Perinephric abscess and false aneurysm of a right renal artery branch.

MR Technique: 
The exam was acquired on a 32-channel 3 T scanner (Siemens MAGNETOM Tim Trio) using one body matrix coil and two clusters of the inbuilt spine coil. The 3D FLASH MRA (fast low angle shot, TR/TE 3.03/1.05 msec, voxel size 0.9×1.0x1.2mm³, acquisition time 18 sec, parallel imaging GRAPPA factor 3, Cartesian k-space sampling) was acquired after the injection of 0.07 mmol/kg of a 0.5 M gadolinium-chelate formulation at 1.5 ml/sec followed by a 30 ml saline chaser at the same flow rate.

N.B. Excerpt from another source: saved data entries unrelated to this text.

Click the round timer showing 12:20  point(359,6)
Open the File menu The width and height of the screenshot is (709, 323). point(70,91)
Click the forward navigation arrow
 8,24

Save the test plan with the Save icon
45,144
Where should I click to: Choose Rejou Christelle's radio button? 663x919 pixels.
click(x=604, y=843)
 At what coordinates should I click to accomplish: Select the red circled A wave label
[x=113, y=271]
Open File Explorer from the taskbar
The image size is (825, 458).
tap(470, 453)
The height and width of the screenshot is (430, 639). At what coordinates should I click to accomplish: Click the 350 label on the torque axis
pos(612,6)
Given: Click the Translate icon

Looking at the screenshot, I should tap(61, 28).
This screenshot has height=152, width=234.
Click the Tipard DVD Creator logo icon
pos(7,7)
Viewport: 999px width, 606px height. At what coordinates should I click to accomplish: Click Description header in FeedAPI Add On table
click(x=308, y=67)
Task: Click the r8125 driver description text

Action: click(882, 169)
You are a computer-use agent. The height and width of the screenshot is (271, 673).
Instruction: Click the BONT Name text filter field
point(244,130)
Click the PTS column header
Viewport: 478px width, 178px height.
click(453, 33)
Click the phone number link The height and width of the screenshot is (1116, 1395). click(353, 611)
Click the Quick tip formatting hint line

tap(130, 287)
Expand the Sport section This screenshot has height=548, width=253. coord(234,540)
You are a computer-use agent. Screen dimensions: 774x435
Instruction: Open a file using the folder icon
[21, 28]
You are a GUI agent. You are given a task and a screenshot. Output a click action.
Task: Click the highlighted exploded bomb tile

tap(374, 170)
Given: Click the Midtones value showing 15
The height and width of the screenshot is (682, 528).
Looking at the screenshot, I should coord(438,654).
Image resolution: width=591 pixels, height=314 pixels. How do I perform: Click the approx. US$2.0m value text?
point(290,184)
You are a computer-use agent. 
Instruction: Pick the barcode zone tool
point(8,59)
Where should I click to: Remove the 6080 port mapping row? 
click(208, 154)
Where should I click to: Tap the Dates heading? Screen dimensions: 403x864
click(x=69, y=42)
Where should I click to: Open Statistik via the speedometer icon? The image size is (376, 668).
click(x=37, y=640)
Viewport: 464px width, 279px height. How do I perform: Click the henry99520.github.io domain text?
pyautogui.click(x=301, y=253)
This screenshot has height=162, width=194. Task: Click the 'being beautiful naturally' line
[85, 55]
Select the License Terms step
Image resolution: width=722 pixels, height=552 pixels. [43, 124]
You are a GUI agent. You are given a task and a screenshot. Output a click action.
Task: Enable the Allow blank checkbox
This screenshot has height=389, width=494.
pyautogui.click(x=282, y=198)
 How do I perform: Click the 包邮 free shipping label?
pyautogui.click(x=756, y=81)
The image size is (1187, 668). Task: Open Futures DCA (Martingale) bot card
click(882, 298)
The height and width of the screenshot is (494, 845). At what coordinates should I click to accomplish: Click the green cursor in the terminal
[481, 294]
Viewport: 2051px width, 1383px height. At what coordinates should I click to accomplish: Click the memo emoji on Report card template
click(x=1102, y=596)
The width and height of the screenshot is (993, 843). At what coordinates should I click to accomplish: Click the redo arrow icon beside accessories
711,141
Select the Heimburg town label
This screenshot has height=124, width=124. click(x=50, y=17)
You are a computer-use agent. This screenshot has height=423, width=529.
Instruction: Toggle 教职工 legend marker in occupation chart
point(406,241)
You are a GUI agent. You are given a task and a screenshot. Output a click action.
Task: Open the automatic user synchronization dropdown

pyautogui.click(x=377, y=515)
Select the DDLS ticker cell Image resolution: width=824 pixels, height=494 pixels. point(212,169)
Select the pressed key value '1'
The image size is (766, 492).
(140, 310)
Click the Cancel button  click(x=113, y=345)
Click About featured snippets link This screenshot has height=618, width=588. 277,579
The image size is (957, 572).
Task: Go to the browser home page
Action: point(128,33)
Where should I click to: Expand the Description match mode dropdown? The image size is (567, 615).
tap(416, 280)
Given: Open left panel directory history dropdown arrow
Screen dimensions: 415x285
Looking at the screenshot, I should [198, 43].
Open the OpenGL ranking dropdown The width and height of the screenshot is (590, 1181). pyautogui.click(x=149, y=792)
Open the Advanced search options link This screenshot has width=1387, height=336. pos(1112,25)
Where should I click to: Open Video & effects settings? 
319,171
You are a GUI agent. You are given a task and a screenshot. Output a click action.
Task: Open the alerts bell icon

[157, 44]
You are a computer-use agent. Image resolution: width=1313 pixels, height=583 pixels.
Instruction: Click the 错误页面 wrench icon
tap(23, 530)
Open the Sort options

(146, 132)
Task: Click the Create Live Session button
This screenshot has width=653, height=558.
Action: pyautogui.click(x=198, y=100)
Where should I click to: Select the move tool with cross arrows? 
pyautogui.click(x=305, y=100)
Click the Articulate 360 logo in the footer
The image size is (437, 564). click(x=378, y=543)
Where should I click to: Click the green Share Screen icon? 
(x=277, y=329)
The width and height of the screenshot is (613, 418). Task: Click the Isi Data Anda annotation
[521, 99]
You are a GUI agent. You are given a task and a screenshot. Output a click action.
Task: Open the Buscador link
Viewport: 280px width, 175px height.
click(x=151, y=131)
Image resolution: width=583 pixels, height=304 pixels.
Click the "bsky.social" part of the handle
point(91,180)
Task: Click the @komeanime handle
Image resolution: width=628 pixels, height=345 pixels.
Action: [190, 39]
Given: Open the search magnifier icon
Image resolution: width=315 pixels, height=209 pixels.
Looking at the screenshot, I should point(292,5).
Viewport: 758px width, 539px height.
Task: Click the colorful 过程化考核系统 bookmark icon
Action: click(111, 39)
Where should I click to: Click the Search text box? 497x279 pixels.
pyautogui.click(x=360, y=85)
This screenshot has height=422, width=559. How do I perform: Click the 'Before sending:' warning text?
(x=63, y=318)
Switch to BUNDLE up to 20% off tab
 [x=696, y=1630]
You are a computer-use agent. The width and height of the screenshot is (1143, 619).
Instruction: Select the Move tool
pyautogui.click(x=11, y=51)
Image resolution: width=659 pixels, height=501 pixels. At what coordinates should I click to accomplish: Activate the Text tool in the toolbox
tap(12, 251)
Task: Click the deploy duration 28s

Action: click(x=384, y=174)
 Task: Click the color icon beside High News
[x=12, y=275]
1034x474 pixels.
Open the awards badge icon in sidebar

To guarantee optimal filling of k-space, a test bolus was performed using 1 ml of 0.5 M gadolinium chelate. After the arterial and venous phase of the MRA, a volume-interpolated breath hold exam (VIBE) sequence (TR/TE 3.45/1.23ms, voxel size 1.2×1.3×3.0mm³, parallel imaging GRAPPA factor 2, acquisition time 20 sec) was acquired in the coronal orientation.

Imaging Findings:
In the coronal MIP-view of the high-resolution MR angiogram (A) an irregularly shaped strongly enhancing mass directly extending from the renal artery can be appreciated. This false aneurysm reveals isointense enhancement compared to the renal arteries during the arterial and venous (not shown) phase of the high-resolution MR angiogram. In the coronal VIBE image (B), a perinephric abscess can be visualized communicating with the subhepatic space. On this image, after contrast media application, decreased signal intensity of the right kidney parenchyma can be observed in comparison to the left kidney as a consequence of the operation and the inflammatory reaction of the kidney.